→ Problem requirements
Determine how many lines in the records hold "label", and give that number with nothing added.

→ Data shown

+===+

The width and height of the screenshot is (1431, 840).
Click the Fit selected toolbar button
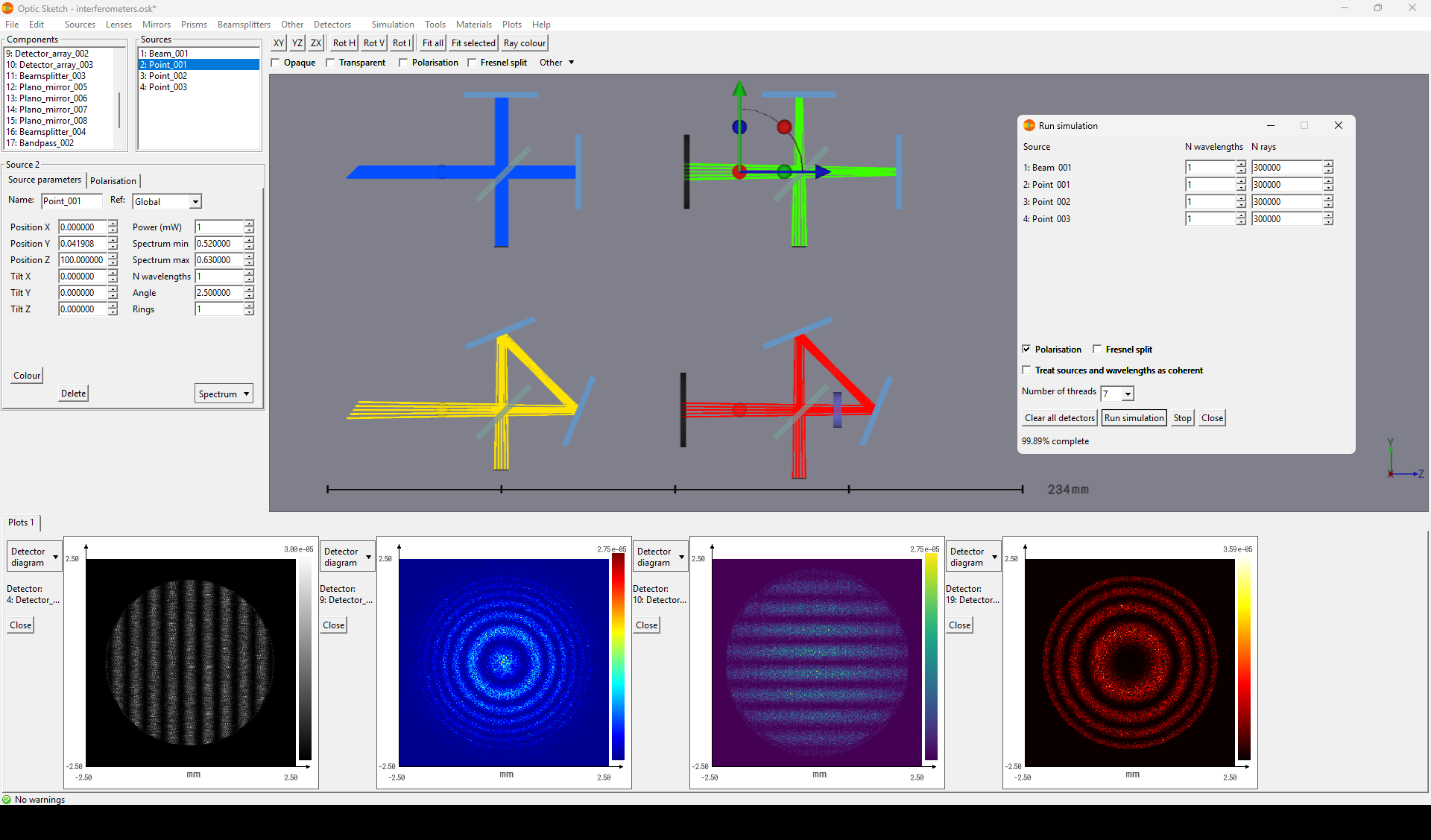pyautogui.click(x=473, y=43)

+===+

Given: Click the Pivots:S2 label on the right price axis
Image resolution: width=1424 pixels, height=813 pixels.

+===+

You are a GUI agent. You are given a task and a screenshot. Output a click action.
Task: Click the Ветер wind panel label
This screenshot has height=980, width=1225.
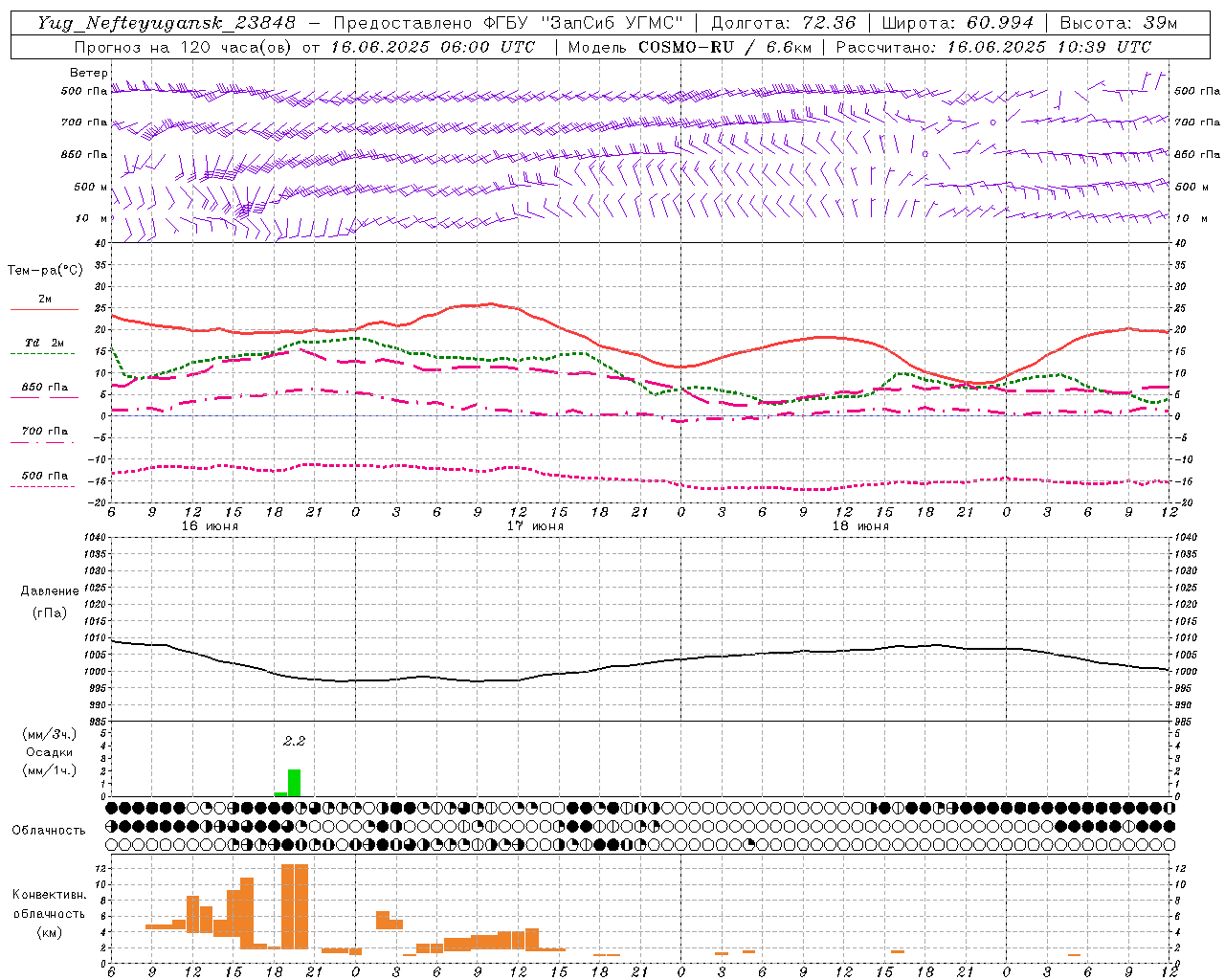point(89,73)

+===+

→ Task response
2